The Department of Labor is considering rescinding a 2022 rule that permits retirement plan fiduciaries to consider environmental, social and governance factors when making plan investments.
“Now that its new leadership has had the requisite time to gain familiarity with the issues in this case, the department has determined that it intends to reconsider the challenged rule, including by considering whether to rescind the rule,” the DOL stated in an April 21 filing to the U.S. 5th Circuit Court of Appeals in which it is seeking to delay the appeal of 2023 litigation filed by 26 state attorneys general and others challenging the legality of the ESG rule.
The original case, Utah et al v. Walsh, was dismissed at trial in September 2023 and appealed by the states a month later.
According to the DOL’s motion this week, pausing litigation in the case “will greatly conserve the litigants’ and the court’s resources, because the Department’s reconsideration and potential rescission of the challenged rule could obviate the need for further litigation.”
The DOL’s motion is the latest challenge to the Prudence and Loyalty in Selecting Plan Investments and Exercising Shareholder Rights Rule finalized in 2022.
The month the rule went into effect, the group of 26 Republican attorneys general and several conservative interest groups challenged the rule in the U.S. District Court for the Northern District of Texas, Amarillo Division, arguing the rule ran afoul of the department’s authority under the Employee Retirement Income Security Act of 1974.

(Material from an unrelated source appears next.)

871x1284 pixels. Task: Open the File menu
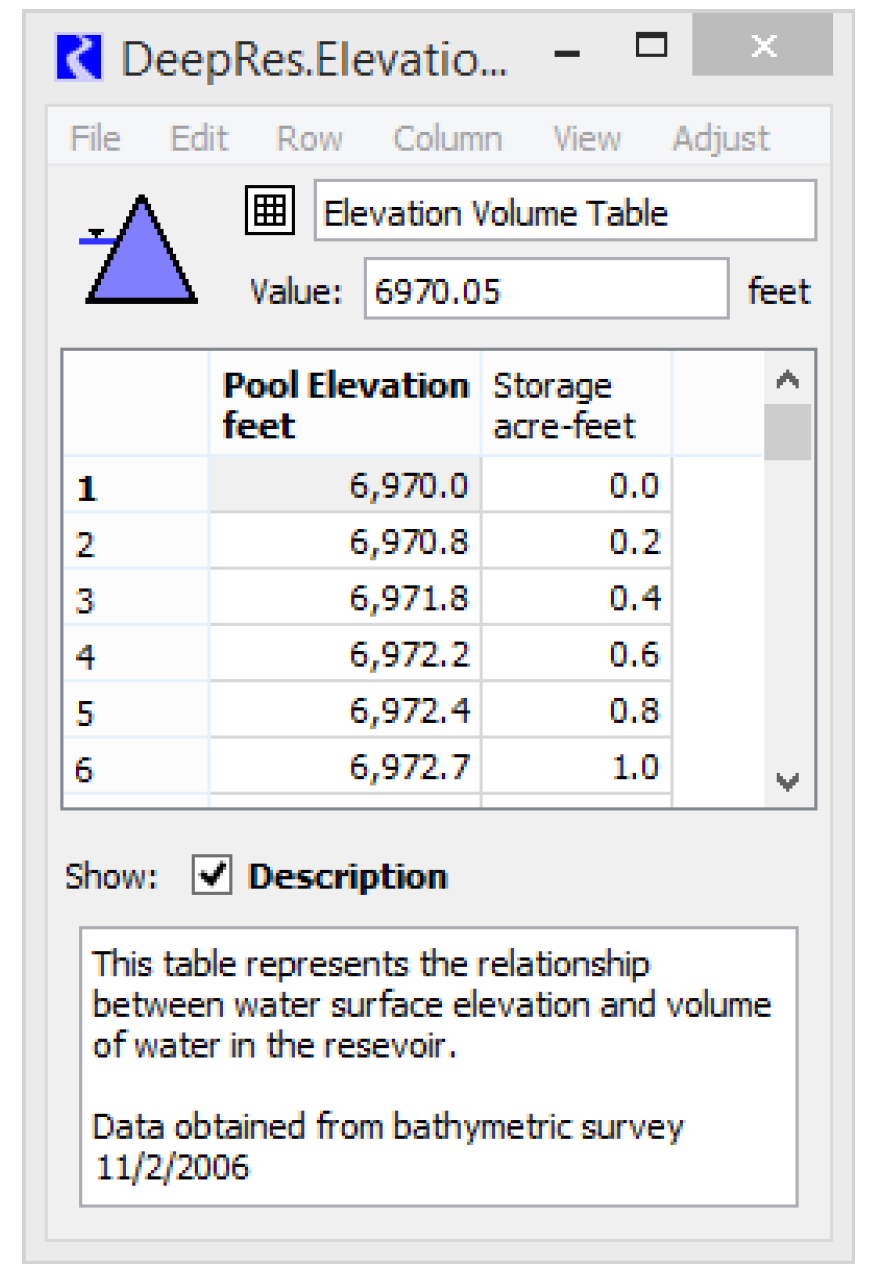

That challenge was denied twice, most recently in February in by U.S. District Judge Matthew Kacsmaryk.
Kacsmaryk initially upheld the rule in September 2023, granting the DOL cross-motion summary judgment, to which the plaintiffs later filed an appeal to the U.S. 5th Circuit Court of Appeals in January 2024.
In July 2024, the 5th Circuit remanded the case back to the district court following the U.S. Supreme Court’s decision to overturn Chevron deference, a standard directing federal judges to defer to regulators’ interpretations of ambiguous laws.
Kacsmaryk’s latest ruling held that the rule is not contrary to ERISA, despite the overturning of the Chevron doctrine, and further held that the rule does not violate ERISA because it still requires fiduciaries to achieve the highest investment returns possible.
Under the ESG rule implemented during the administration of former President Joe Biden, achieving the highest rate of return needs to be the main consideration for fiduciaries when making investment decisions for an ERISA retirement plan, but when two options offer equivalent return rates, a plan sponsor can use ESG considerations as a “tiebreaker.”
Under the previous rule, implemented during President Donald Trump’s first term, fiduciaries needed to consider only “pecuniary factors” when considering investment plans.
The DOL’s motion this week is the latest move by the new administration to change a Biden-era rule.